Professor Mankiw's related proposal is to have the Treasury co-invest with private investors. This is a (significantly) watered down version of the profitable government enterprise myth, and thereby dilutes -- but does not eliminate -- the fundamental problems with government enterprises. Furthermore, it does not eliminate the deadweight cost of taxes because the Treasury funds are collected from involuntary taxpayers by the IRS. Quite simply, the fact that private investors cannot find their own partners proves that the taxpayer is not a voluntary participant.

(e) Even if a financial market crisis could only be averted with taxpayer dollars, and these taxpayer dollars did not have deadweight costs, each dollar spent on trouble assets likely creates additional deadweight costs by increasing the supply of troubled assets. If the Treasury pays for troubled assets, the market will oblige!

(f) Even if a financial market crisis could only be averted with taxpayer dollars, and the various deadweights costs of the Treasury’s activities taxes were sufficiently small, averting the crisis would not be worth what it costs because financial market performance has little correlation with the real economy. Don’t let bank advocates let you think that banks are an indispensable part of capital formation. For more on likely non-financial sector responses to a financial market crisis, see my earlier blog post, and a forthcoming post that elaborates further on these issues.

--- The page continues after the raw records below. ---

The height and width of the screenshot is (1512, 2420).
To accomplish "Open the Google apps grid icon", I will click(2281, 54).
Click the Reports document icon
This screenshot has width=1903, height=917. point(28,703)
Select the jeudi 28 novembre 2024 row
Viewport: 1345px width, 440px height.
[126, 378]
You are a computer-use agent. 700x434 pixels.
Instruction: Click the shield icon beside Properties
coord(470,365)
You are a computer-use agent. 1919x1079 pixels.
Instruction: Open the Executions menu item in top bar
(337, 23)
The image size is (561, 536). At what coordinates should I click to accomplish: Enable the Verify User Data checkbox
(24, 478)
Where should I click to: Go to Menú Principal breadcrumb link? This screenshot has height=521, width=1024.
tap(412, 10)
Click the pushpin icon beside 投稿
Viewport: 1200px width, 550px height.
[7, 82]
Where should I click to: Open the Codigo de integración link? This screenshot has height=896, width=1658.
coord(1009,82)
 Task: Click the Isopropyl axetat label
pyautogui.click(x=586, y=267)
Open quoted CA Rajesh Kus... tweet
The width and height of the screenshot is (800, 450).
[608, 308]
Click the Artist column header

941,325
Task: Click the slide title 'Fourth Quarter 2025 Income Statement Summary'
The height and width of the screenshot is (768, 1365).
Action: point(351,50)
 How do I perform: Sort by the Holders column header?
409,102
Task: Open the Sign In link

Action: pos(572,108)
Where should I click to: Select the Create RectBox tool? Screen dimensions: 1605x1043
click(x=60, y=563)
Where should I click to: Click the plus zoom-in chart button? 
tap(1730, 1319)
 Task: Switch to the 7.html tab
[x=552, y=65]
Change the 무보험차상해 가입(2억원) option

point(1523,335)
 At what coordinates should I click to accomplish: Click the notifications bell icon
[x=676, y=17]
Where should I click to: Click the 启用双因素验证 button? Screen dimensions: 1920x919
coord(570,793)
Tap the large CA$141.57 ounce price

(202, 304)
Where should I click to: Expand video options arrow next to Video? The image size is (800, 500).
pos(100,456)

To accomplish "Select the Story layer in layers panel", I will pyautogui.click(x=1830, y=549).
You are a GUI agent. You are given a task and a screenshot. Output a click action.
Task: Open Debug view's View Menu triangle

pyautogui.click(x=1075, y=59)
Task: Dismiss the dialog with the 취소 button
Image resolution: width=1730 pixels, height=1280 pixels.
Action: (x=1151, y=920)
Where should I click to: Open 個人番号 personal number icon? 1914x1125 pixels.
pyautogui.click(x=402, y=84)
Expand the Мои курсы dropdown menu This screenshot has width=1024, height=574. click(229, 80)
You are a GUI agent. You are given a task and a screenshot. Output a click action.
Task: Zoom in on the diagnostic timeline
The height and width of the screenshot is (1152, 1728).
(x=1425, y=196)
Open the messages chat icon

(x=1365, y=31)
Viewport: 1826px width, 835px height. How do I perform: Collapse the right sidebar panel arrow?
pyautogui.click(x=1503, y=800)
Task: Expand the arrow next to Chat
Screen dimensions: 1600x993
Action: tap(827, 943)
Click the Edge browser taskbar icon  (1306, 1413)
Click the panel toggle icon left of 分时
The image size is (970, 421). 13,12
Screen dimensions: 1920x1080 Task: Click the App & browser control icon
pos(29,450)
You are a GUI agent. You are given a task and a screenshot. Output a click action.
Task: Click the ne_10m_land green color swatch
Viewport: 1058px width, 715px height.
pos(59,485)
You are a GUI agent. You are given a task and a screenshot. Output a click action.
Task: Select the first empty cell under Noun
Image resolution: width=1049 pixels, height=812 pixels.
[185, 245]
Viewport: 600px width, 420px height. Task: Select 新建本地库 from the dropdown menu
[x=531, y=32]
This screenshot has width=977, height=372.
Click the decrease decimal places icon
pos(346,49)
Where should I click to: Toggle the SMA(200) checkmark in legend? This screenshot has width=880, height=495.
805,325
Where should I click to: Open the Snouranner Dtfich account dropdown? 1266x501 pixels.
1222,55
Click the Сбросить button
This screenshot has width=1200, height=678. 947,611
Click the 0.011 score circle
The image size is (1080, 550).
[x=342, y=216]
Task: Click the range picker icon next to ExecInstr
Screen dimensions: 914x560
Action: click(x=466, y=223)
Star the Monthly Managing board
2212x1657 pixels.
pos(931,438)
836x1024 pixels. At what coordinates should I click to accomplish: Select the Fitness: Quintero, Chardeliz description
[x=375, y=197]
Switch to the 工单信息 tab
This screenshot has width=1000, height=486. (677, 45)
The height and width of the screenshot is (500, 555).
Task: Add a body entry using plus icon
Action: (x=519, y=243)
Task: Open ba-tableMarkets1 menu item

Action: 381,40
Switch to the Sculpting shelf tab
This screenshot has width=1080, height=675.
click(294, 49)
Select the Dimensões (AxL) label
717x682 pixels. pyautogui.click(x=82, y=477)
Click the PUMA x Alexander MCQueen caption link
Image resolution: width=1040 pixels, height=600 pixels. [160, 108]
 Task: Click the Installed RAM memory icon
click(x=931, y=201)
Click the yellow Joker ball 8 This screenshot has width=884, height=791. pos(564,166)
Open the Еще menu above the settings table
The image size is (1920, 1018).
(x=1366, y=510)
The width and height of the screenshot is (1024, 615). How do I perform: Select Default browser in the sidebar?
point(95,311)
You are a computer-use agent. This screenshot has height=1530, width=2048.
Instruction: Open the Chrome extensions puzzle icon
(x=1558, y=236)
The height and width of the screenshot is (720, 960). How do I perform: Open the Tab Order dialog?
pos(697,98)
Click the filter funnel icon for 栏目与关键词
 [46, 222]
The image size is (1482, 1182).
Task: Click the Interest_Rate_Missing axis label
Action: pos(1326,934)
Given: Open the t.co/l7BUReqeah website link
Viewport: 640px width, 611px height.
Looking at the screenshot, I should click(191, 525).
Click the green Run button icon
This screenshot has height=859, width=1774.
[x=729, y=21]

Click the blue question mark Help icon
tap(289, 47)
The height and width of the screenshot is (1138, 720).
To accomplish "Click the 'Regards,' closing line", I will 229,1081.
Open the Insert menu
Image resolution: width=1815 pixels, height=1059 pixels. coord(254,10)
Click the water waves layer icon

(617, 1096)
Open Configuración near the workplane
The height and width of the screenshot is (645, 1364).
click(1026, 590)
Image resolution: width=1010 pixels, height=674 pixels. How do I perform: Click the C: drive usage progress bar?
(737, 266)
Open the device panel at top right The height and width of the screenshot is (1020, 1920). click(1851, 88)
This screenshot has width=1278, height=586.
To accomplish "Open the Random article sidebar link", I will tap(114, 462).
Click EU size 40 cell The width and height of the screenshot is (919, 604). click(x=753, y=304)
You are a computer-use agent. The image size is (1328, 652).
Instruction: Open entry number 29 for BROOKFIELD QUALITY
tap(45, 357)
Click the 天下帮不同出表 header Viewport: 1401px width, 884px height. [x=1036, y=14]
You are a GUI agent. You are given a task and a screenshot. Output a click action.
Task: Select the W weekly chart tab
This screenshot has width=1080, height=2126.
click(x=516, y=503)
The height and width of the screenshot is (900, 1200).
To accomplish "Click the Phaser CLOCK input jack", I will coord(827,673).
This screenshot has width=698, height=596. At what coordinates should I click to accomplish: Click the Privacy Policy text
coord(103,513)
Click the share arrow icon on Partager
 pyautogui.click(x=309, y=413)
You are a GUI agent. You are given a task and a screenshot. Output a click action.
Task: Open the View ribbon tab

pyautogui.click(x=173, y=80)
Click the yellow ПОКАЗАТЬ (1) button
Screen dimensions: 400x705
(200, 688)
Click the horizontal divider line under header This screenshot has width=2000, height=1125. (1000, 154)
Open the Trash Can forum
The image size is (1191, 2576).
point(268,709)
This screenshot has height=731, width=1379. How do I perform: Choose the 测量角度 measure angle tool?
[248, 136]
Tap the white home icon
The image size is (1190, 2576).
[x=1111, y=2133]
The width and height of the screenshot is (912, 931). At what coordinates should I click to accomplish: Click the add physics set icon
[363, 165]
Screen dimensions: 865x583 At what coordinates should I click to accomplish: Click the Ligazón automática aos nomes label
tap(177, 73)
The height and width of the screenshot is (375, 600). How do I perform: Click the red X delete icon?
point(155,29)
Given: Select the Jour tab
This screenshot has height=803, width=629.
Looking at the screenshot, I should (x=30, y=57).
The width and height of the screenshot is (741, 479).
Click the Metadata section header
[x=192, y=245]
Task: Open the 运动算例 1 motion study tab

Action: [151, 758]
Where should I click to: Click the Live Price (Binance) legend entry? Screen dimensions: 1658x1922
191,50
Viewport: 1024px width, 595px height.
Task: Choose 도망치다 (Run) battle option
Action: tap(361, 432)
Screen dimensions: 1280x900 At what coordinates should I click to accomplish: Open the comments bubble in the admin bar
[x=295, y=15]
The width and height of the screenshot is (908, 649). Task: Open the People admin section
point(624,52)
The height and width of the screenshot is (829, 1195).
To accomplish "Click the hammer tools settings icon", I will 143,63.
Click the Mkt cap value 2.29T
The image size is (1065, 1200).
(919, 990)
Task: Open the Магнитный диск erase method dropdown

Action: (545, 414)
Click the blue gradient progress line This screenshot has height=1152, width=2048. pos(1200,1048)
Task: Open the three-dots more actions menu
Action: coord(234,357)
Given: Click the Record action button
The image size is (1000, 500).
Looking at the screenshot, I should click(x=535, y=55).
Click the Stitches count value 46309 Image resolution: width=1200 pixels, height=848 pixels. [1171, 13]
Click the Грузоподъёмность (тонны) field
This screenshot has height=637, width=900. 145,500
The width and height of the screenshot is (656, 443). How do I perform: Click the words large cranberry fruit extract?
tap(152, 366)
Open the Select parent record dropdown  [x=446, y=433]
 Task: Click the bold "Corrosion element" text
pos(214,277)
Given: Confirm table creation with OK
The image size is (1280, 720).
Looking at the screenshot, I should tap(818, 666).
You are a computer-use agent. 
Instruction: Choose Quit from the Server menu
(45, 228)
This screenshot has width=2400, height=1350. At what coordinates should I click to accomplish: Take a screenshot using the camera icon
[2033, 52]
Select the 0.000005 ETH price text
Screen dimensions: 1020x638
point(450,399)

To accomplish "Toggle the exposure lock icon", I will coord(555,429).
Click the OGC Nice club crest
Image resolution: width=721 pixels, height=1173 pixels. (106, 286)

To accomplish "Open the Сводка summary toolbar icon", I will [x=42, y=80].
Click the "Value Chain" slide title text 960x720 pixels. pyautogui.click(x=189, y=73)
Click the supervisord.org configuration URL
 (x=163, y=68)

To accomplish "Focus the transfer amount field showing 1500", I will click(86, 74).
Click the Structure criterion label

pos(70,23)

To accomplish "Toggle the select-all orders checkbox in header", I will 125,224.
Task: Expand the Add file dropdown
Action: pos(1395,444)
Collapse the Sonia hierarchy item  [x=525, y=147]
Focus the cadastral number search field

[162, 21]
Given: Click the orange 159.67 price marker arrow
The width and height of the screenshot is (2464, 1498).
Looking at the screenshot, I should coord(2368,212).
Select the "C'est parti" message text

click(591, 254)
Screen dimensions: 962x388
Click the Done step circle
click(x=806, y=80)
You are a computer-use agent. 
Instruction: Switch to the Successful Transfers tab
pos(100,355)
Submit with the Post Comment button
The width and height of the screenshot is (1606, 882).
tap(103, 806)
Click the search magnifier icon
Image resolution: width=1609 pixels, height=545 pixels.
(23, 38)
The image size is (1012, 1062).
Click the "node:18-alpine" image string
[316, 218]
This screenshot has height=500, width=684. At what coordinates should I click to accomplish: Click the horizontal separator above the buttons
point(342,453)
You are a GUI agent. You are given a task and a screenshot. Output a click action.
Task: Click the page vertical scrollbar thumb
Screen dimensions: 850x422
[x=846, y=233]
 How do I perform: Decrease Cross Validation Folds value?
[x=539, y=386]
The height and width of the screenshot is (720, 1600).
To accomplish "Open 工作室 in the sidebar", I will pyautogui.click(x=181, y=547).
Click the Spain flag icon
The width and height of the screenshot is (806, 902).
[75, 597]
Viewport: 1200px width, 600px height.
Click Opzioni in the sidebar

(g) Even -- especially -- if banks were an indispensable part of capital formation, a banking crisis cab be resolved by new entry into the banking industry. Any time existing producers in an industry fail to supply their eager customers, there are profits to be made by new entrants. The banking industry is no exception, at least if it were sufficient deregulated. Indeed, I expect that the prospect of additional government bailouts (reinforced by the Bernanke/Bush/Paulson plan) hinders this powerful margin of market response because potential entrants see even greater profits after the government pays its subsidies, rather than before.

(h) In the past, we economists have not analyzed the marketplace the way epidemiologists analyze contagious diseases. I see no reason to start now. Rather, the marketplace has shown time and time again that it absorbs and dissipates shocks, rather than magnifying them. The process of entry cited above is one important mechanism achieving this end.